Duh!  The second parameter is an application defined value that is passed to the MyEnumProc() function as is (binds with the "dummy" argument).  You can put whatever you want there, it won't make a difference.

Here's what the docs say:

--- quote ---

The EnumWindows function enumerates all top-level windows on the screen by passing the handle of each window, in turn, to an application-defined callback function. EnumWindows continues until the last top-level window is enumerated or the callback function returns FALSE.

BOOL EnumWindows(
    WNDENUMPROC lpEnumFunc,      // pointer to callback function
    LPARAM lParam       // application-defined value
   );      
 
lpEnumFunc - Points to an application-defined callback function.

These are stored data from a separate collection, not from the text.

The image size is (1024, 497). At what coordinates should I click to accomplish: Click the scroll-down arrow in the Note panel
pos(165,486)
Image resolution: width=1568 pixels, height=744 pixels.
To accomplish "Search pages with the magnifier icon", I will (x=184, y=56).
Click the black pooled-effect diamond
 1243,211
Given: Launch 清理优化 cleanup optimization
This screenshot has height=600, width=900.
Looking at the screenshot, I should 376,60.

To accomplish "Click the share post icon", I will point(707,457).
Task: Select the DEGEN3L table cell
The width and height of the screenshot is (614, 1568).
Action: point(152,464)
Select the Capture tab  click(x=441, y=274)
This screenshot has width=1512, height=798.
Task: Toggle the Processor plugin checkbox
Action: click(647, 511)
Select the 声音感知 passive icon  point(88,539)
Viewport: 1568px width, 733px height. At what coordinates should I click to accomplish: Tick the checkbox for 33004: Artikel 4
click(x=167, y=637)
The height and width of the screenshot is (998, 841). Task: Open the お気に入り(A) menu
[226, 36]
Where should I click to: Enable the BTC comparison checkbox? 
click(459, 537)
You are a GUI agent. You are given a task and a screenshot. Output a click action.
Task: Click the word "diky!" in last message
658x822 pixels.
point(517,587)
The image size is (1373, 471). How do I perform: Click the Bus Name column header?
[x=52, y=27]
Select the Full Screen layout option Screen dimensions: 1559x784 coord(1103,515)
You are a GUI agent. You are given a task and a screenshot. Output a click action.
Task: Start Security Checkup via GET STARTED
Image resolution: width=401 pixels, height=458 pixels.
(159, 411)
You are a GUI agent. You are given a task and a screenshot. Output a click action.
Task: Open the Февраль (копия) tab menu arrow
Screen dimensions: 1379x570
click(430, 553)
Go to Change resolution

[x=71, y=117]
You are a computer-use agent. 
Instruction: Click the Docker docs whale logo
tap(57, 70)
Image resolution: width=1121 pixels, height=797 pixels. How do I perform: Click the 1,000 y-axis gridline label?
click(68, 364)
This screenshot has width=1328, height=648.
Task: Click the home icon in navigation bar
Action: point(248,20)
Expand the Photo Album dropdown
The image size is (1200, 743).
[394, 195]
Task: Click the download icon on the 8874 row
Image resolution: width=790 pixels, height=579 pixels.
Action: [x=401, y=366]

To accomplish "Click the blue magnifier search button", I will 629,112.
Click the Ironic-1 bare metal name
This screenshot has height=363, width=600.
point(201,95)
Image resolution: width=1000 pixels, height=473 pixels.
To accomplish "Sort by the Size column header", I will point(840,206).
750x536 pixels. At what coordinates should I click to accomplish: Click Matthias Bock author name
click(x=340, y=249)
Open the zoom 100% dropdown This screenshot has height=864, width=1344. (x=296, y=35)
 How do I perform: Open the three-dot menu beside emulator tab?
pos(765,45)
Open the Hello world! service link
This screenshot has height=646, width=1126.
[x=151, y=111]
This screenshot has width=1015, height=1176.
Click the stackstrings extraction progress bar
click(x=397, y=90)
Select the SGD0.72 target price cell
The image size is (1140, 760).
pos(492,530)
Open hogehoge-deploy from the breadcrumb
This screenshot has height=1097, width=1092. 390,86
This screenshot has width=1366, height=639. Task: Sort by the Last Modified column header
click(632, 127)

For more information, see the EnumWindowsProc callback function.

lParam - Specifies a 32-bit, application-defined value to be passed to the callback function.

--- and ---

The EnumWindowsProc function is an application-defined callback function that receives top-level window handles as a result of a call to the EnumWindows or EnumDesktopWindows function.

BOOL CALLBACK EnumWindowsProc(
    HWND hwnd,      // handle to parent window
    LPARAM lParam       // application-defined value
   );      
 
hwnd - Identifies a top-level window.

lParam - Specifies the application-defined value given in EnumWindows or EnumDesktopWindows.
 
Return Values - To continue enumeration, the callback function must return TRUE; to stop enumeration, it must return FALSE.

--- end quote ---

You can do anything in the enumeration procedure.  I chose to use a substring comparison with strstr(), you can force an exact comparison with strcmp(), whatever...

strstr(buff, "Netscape")) will catch anything that contains the substring "Netscape" in it.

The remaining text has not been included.